Managing burn injuries during Diwali: Dr. Sunil Keswani

M3 India Newsdesk Nov 06, 2018

Dr. Sunil Keswani, an acclaimed Cosmetic Surgeon provides the treatment protocol and clinical management tips for treating burn injuries, commonly reported during Diwali. 



Diwali, a religious and cultural festival celebrated all over India as well as outside the country has people lighting earthen lamps and bursting firecrackers. But, there are also many burn injuries reported during this season, especially during the first 3 days of the festival.


Research studies have shown that 70% burns in the age group of 10 to 15 is from firecrackers (64% are from flowerpots, 13% from bombs, and 9% from chakras). Flowerpots, bombs, and chakras are the main causative agents of firecracker burns in India.

The hands, face, and eyes are more commonly affected body parts during such accidents. Careless lighting of crackers during Diwali or lighting crackers as part of a competition among children often leads to these mishaps. Lack of adult supervision, use of synthetic clothing and flammable flowing fabrics add to the problem.


Flame burns and treatment

In flame burn wounds, subjective and objective evaluation is needed.

  • Subjective evaluation of burn wound is based on the external features of the wound such as wound appearance, capillary refill, and burn wound sensibility to touch and pinprick
  • Objective evaluation is based on the base of the wound site, size and depth, and age of the patient

Most of Diwali burns are minor- less than 10%.


Wound assessment and treatment

The wound site is assessed based on the anatomical part that is affected.

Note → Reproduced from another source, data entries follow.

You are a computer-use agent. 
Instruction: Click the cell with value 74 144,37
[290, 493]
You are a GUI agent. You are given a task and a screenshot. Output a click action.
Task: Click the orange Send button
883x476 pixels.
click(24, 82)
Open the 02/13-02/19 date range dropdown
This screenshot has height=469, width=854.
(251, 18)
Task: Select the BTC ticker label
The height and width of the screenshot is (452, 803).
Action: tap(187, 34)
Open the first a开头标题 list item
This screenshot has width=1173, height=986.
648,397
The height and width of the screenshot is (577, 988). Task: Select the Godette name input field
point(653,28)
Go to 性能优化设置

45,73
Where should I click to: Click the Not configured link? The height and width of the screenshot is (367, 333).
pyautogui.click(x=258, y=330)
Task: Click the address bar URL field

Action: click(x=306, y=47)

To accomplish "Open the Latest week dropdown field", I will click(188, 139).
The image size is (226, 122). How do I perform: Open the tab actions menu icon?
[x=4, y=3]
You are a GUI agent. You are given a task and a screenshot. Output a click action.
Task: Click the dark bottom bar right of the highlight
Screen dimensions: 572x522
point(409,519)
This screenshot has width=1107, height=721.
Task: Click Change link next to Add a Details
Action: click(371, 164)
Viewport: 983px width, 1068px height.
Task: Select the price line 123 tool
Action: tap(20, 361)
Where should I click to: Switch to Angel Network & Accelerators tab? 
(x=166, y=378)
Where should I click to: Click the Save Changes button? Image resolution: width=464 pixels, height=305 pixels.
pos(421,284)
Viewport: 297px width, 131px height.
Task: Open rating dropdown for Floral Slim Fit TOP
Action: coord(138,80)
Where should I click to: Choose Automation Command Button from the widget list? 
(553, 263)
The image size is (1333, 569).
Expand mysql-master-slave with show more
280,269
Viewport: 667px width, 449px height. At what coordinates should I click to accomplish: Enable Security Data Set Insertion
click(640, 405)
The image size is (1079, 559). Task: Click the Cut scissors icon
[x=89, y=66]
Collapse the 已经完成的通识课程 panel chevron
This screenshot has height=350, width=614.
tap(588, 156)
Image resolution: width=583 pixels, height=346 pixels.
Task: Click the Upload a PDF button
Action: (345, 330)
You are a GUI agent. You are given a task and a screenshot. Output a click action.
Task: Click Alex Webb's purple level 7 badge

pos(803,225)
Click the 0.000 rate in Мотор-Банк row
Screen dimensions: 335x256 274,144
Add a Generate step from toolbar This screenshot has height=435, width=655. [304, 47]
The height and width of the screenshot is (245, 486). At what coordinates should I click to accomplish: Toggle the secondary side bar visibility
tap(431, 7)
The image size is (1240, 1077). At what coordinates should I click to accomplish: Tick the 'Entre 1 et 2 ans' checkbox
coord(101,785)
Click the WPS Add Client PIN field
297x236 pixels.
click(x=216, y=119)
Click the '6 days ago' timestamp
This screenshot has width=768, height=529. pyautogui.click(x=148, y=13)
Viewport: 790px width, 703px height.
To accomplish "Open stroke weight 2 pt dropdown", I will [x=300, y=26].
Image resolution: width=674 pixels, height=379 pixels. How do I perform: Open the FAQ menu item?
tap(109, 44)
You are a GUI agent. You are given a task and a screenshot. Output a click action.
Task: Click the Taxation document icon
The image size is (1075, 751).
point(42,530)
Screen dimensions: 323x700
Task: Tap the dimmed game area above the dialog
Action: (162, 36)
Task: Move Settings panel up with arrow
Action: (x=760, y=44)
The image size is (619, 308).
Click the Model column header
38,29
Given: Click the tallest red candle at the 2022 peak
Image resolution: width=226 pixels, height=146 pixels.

  • Size of the burn is usually represented as a percentage of total body surface area (%TBSA) by using Wallace rule of nines, Lund and Browder chart, and the rule of palm
  • Depth of the burn wound is measured from the visible area to the deepest area

Wound depth is categorised as follows:

  • Epidermal
  • Superficial Dermal- usually pink, moist, blistered, blanch on pressure and are very painful
  • Mid-Dermal- difficult to assess on the first look, but after 10-14 days the wounds reveal their true depth (second look)
  • Deep Dermal- wound is dry and pearly (waxy) and white in color
  • Full-thickness- visible thrombosed capillaries, venules, or other blood vessels, leathery in appearance, painless, leads to loss of hair follicles, sebaceous and sweat glands

Blister Management

  • Small blisters (<5 cm) can be left in situ to act as a biological dressing
  • Large blisters (>5cm) should be ruptured if it is in an odd part (over joints) or if they produce functional impairment at the time of initial dressing

Assessing degree of burns

There are three types or levels of burns:

  • First degree:
    • It involves only the epidermis and this can be treated by antibacterial cream 
    • It heals spontaneously in 7 days
  • Second degree: A second-degree burn involves the whole epidermis and varying depth of dermis and is classified into superficial and deep burn
    • Second-degree superficial burn can be treated by regular dressing with antibacterial cream under aseptic precautions and it heals spontaneously in 7 to 14 days
    • Second-degree deep burn requires surgical intervention in the form of early skin excision and grafting with autograft or homograft
  • Third-degree: It does not heal spontaneously and requires surgical intervention

Acute burn management protocol

First aid

  • Water should be poured on burn wounds for 3 to 4 hours or till the burning sensation subsides, but ice-cold water is not recommended on burn wounds because it can be dangerous
  • In case water is not available, the patient should be wrapped in a clean thick blanket or cloth and the victim should be made to rest on the floor

Treatment according to the anatomical part

Face, eyes and hand burns are more commonly reported during Diwali.

  1. Eye burns:
  • Ophthalmic opinion is required to rule out corneal injury and per orbital oedema
  • Treatment involves irrigation with copious normal saline and maintenance of adequate lubrication by use of antibiotic drops or ointment
  1. Face burns: Lips and mouth burn wounds should be treated with local application of lubricant cream or ointment to prevent cracking and bleeding
  2. Hand burns:
  • Wound should be treated with close sterile dressing using Soframycin cream and dressing needs to be changed every alternate day 
  • Kollagen-M dressing should be done for superficial burns 
  • Hands and feet should be elevated, especially if the wounds are in the extremities
  • The patient should be advised complete bed rest 
  • Oral antibiotics, anti-inflammatory, and analgesic drugs should be prescribed for healing
  • To prevent functional deformities, physical rehabilitation (physiotherapy) should be advised for 15 days after complete wound healing

 

Disclaimer- The views and opinions expressed in this article are those of the author's and do not necessarily reflect the official policy or position of M3 India.